I nearly forgot: I also visited a professor of pathology at the University of Kinshasa, in the company of a famous science writer. We were hot on the trail of tissue samples that might reveal the zoonotic origins of the HIV virus that has so bedevilled the world. Later we explored the majestic Congo river by boat. It was “hypnotic” said my writer friend, as we watched “the walls of greenery slide by.”
Confused? Actually, I was not physically present in any of these places. And yet I was there in all of them. Perhaps a final example will illuminate:
I was also fortunate to be able to go really far, leaving even the bounds of this blue-and-green globe. I joined a mission in outer space to explore a massive cylinder heading towards our sun. We made contact and entered this strange spinning world created by a superior intelligence. We managed to understand what the spacecraft’s mission was – and were left humbled.
You will have understood that I broke no curfew or quarantine laws during all this travel. I am, of course, referring to some of the excellent books I have read during this troubled year.
No one has locked down our minds; no one can impose a curfew on our imaginations. We are free to travel, at will. All we need to do is immerse ourselves in the works of great authors, those with the power to evoke faraway worlds for us, some real, some imagined.
This is one of the greatest achievements of humankind: that a few people can put down some strange squiggles in a certain order; and, observing these curling and looping symbols, the rest of us can be transported. We already invented teleportation, folks, centuries ago. It’s just that many don’t take the opportunity to sling themselves into places of magic and wonder and realization and enlightenment.
And so I continue in my own odyssey to convince more of you to read books.
I have already surpassed my target of #50booksin2020 long before this year of isolation is done. Why waste a crisis, after all? In this journey I have revisited some wise old classics; I have learned lessons afresh about human nature; I have understood more deeply what artificial intelligence might hold for us in the future; I have been taught the ins and outs of remote working by those who have been doing it for a decade; and I have been newly schooled in the flaws of my university education.

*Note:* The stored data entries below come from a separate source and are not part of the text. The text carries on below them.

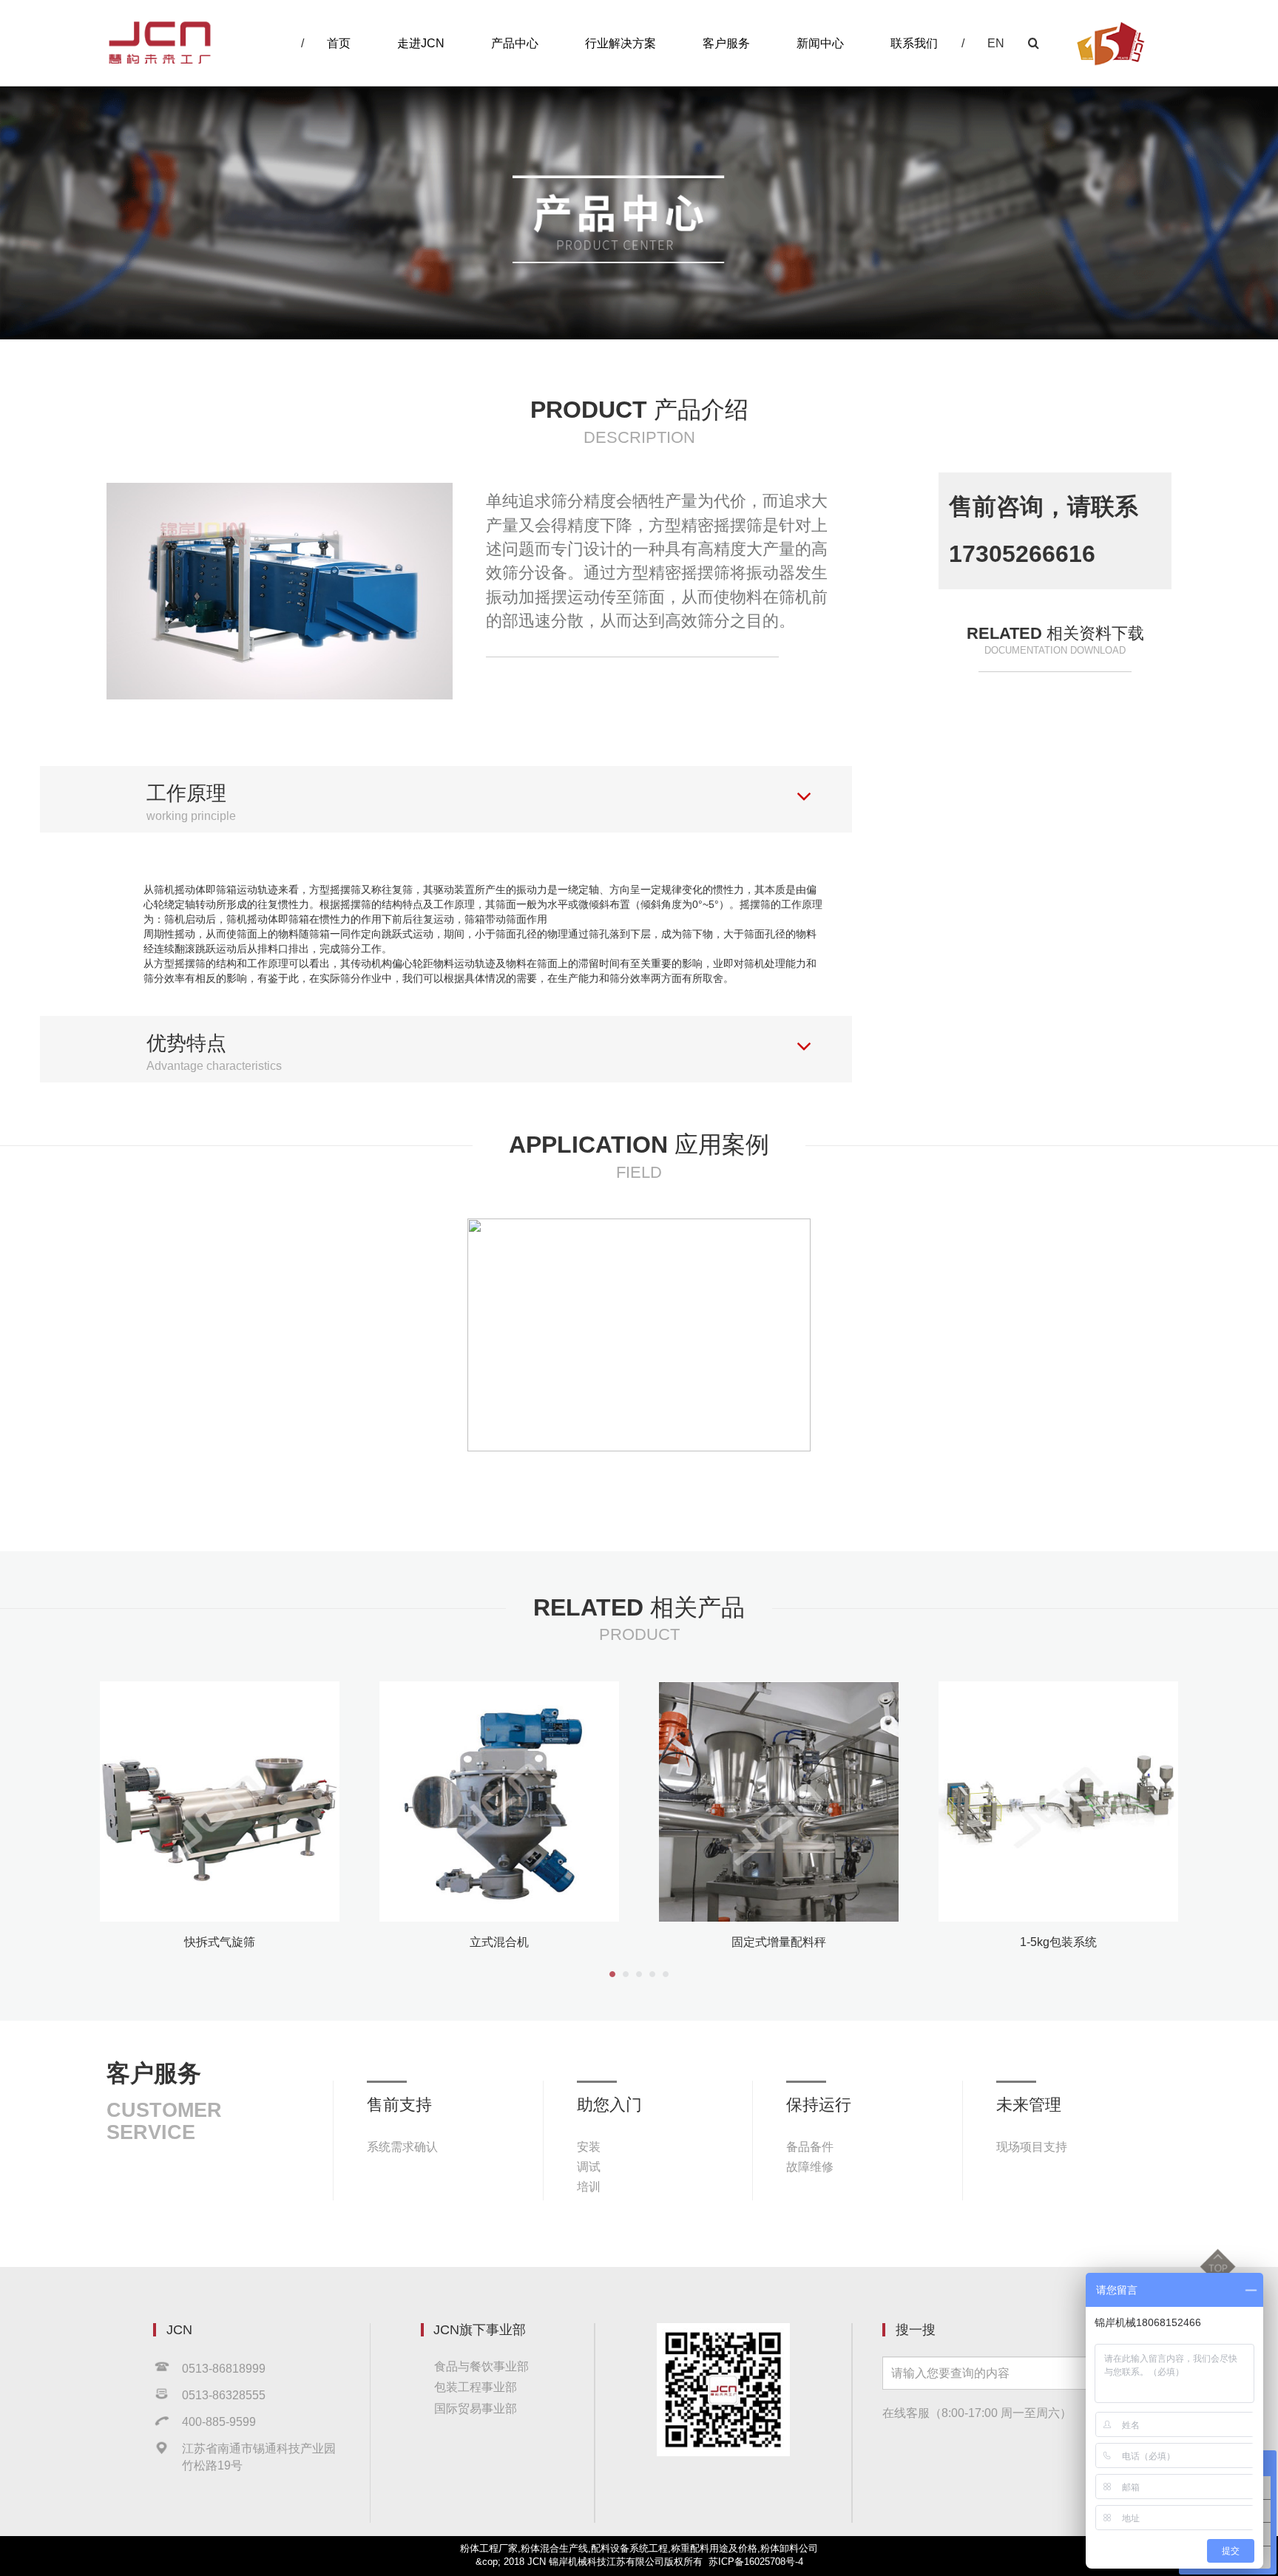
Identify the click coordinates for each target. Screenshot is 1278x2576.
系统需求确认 (402, 2146)
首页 (339, 43)
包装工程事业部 (475, 2386)
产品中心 (514, 43)
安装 (589, 2146)
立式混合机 (499, 1941)
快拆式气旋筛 (219, 1941)
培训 (589, 2186)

All of that and more, without crossing a border or risking an infection.
Please read. Don’t miss out on the many fantastic worlds and treasuries of wisdom available to you. Read voraciously or read sparingly – it’s your call – but do read a little. Support your local bookshops whenever possible – they are portals to both smartness and sagacity. Books can be your tickets to success; they can be your mentors to wisdom. All you have to do is pick them up and read them.